TASK INSTRUCTIONS =>
In the listing below, locate the line with "info@tri-cityautoparts.com (174, 731)" and the line with "Copa Aichi 愛知杯 (331, 968)", then output both and everything between them exactly, minus any pictures.

PROVIDED DATA =>
—————

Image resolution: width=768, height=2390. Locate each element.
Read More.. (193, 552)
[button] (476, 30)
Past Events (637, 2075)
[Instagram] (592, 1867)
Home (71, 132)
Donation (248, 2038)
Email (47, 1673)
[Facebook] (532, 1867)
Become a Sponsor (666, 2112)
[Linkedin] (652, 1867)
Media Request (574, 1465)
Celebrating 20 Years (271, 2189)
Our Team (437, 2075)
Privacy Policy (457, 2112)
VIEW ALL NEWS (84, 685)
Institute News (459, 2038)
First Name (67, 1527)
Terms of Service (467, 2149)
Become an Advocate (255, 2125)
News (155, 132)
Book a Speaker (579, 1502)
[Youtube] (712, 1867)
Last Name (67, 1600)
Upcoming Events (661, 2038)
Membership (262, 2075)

—————

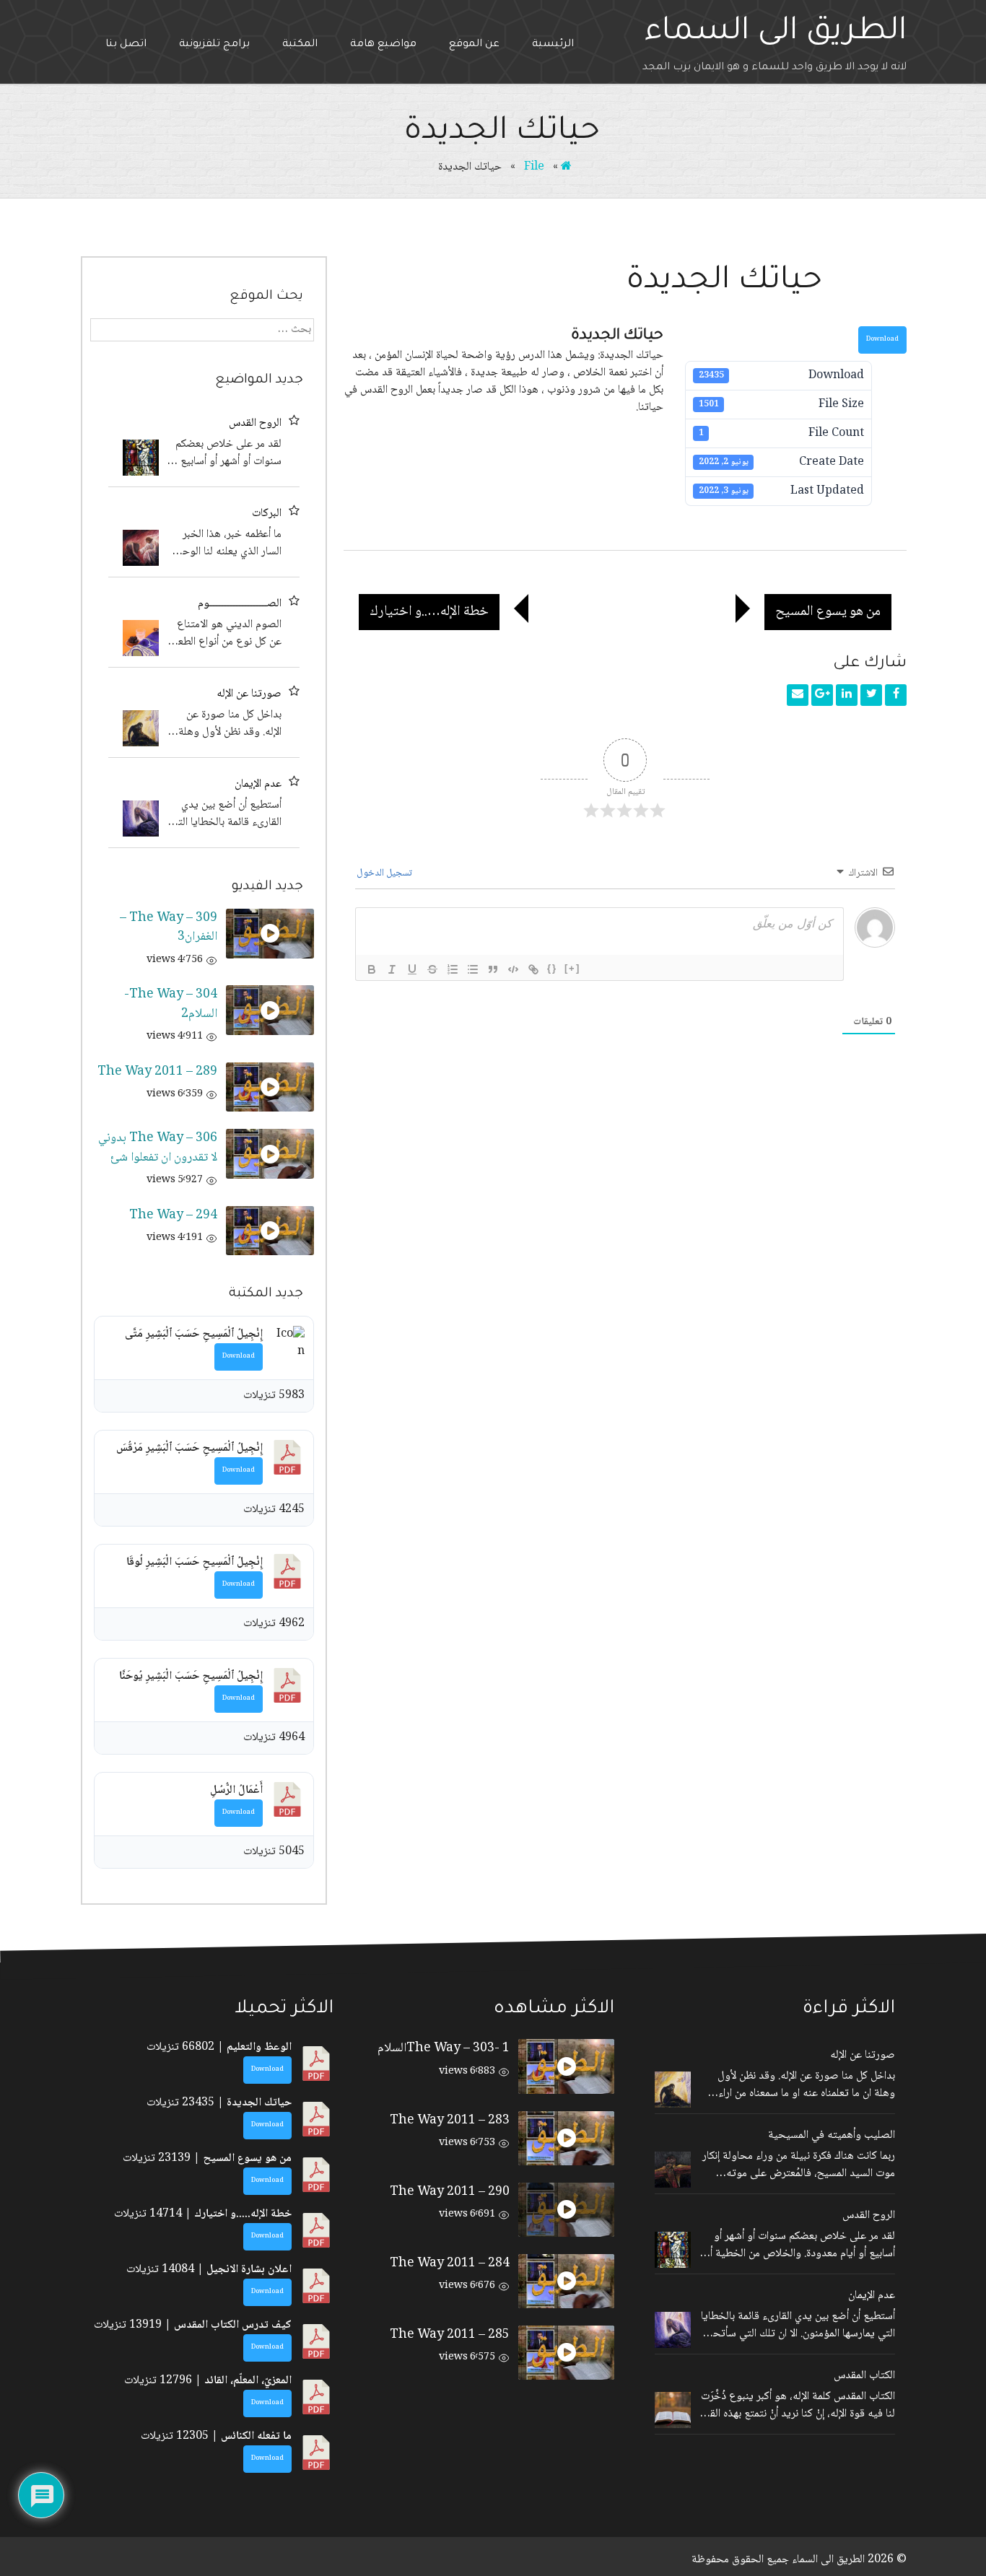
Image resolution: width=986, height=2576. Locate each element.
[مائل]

—————

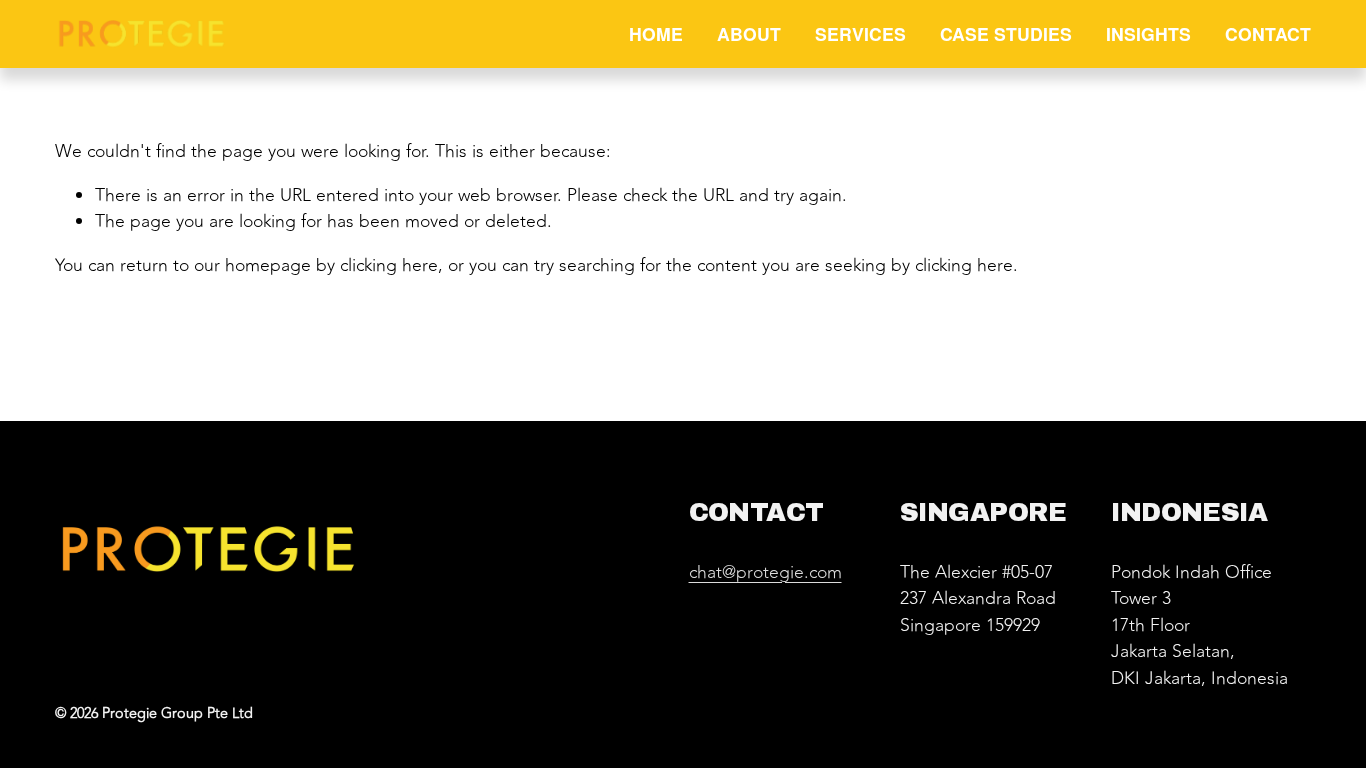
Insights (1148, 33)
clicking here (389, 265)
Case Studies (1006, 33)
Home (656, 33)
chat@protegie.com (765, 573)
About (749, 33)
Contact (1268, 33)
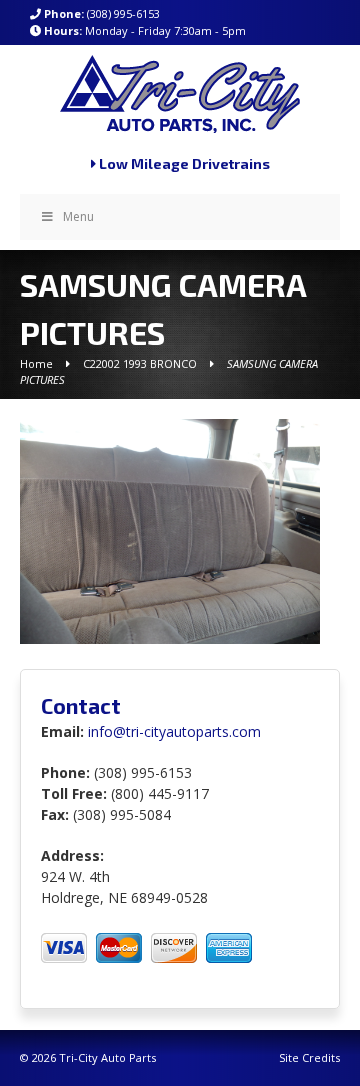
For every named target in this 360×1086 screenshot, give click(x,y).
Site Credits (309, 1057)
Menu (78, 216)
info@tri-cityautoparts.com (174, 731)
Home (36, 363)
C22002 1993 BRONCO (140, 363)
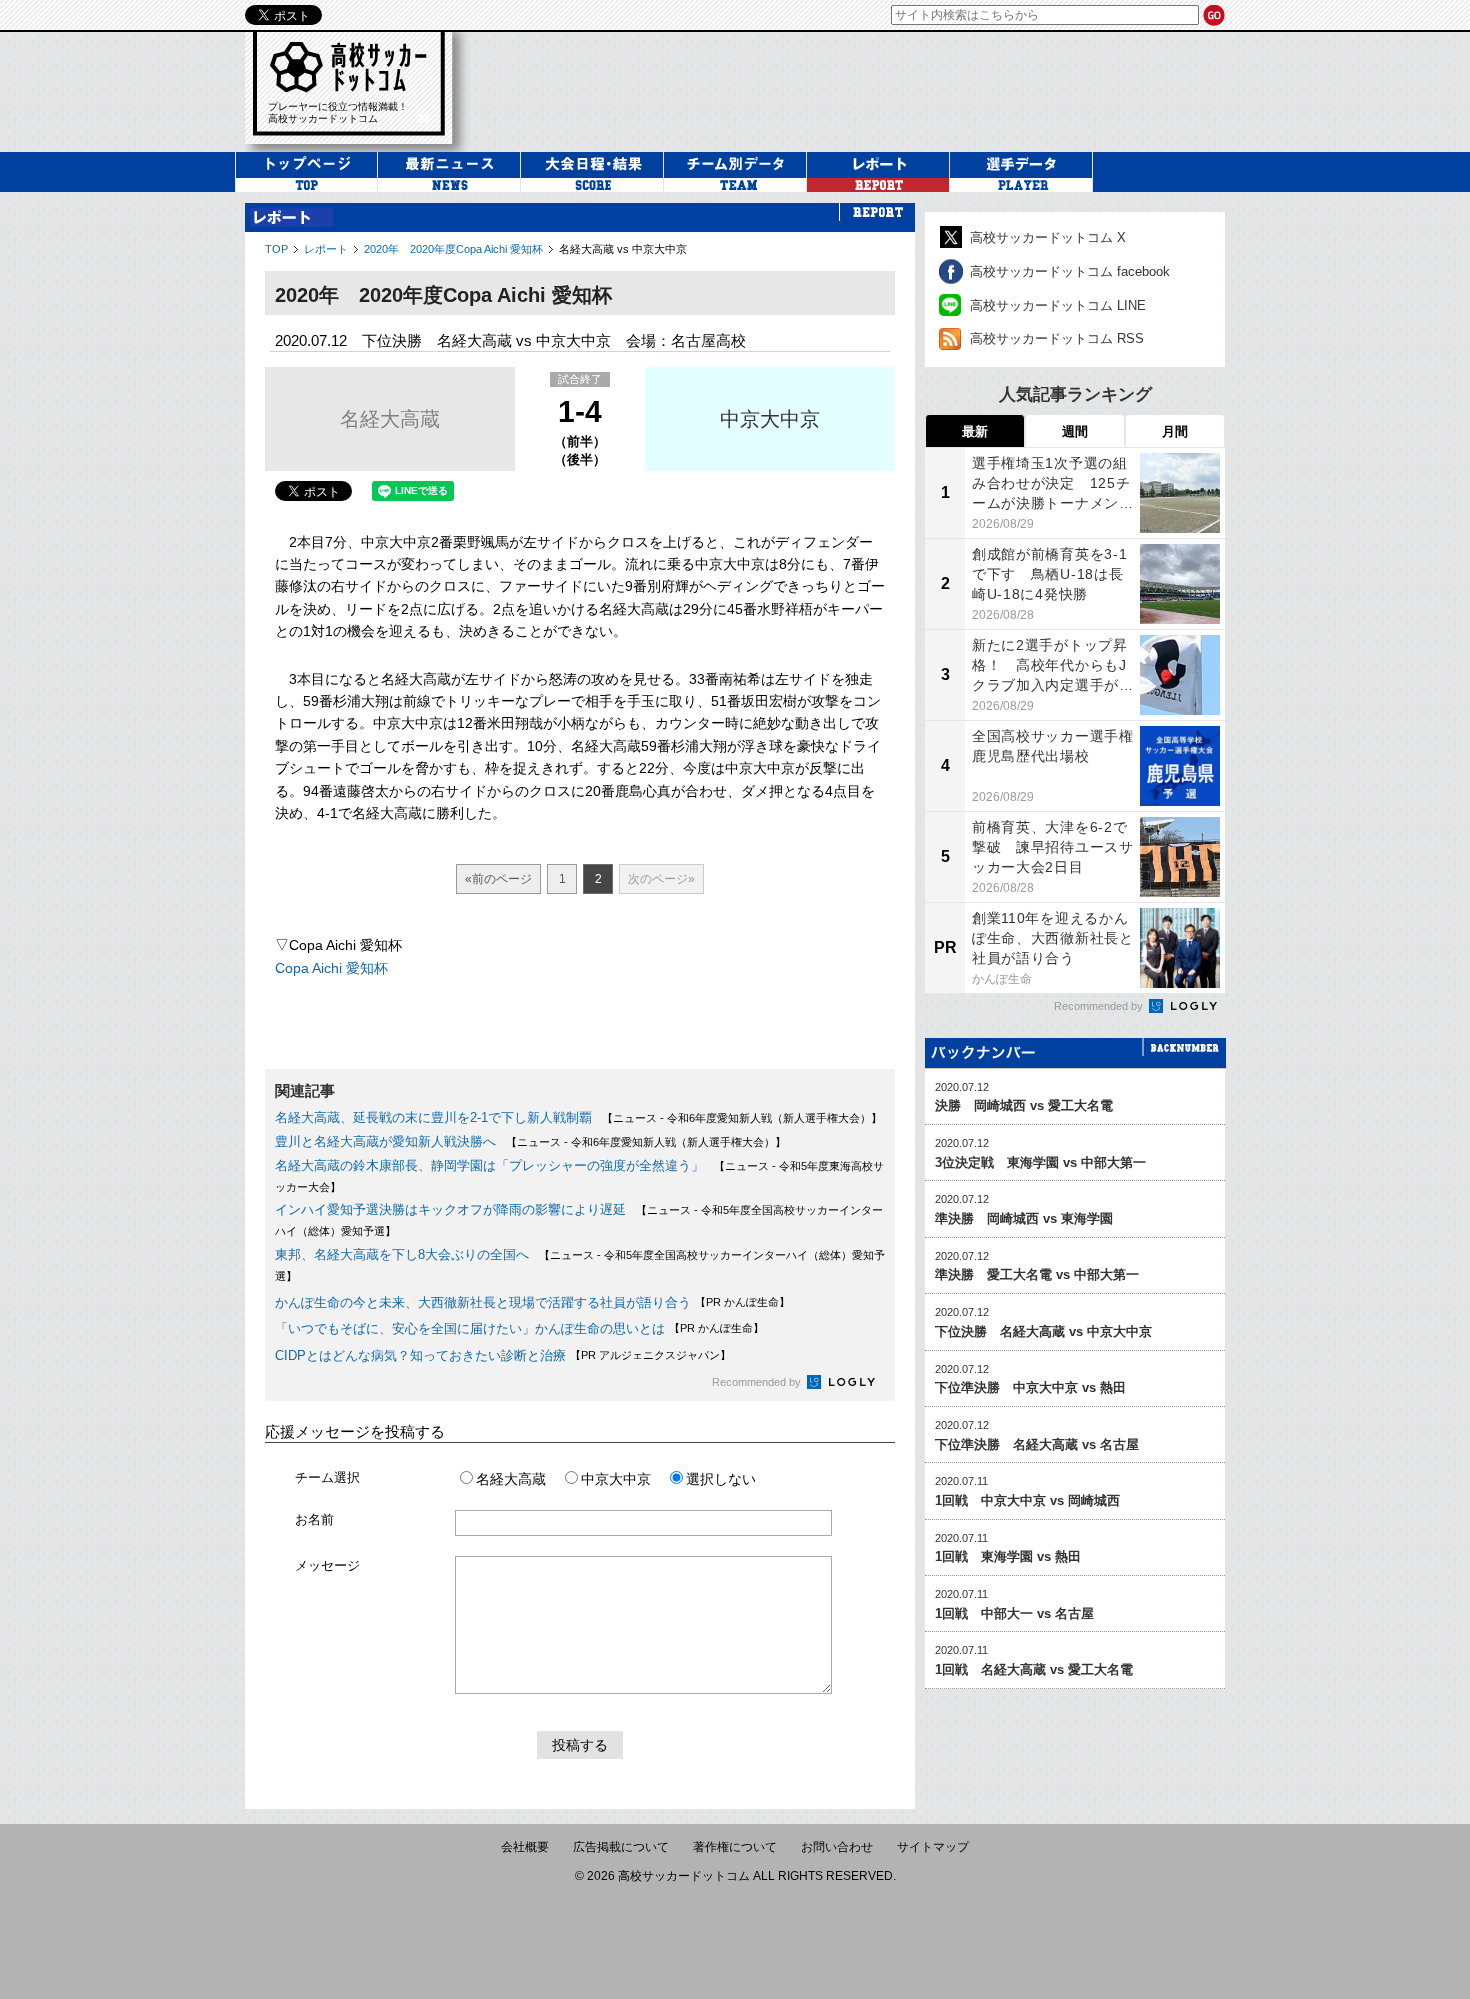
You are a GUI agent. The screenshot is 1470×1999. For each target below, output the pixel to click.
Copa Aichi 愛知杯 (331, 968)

—————

SOLUTION FOR THIS TASK =>
info@tri-cityautoparts.com (174, 731)
Home (36, 363)
C22002 1993 BRONCO (140, 363)
You are a GUI agent. The screenshot is 1470×1999. For each target below, output the pixel to click.
Copa Aichi 愛知杯 (331, 968)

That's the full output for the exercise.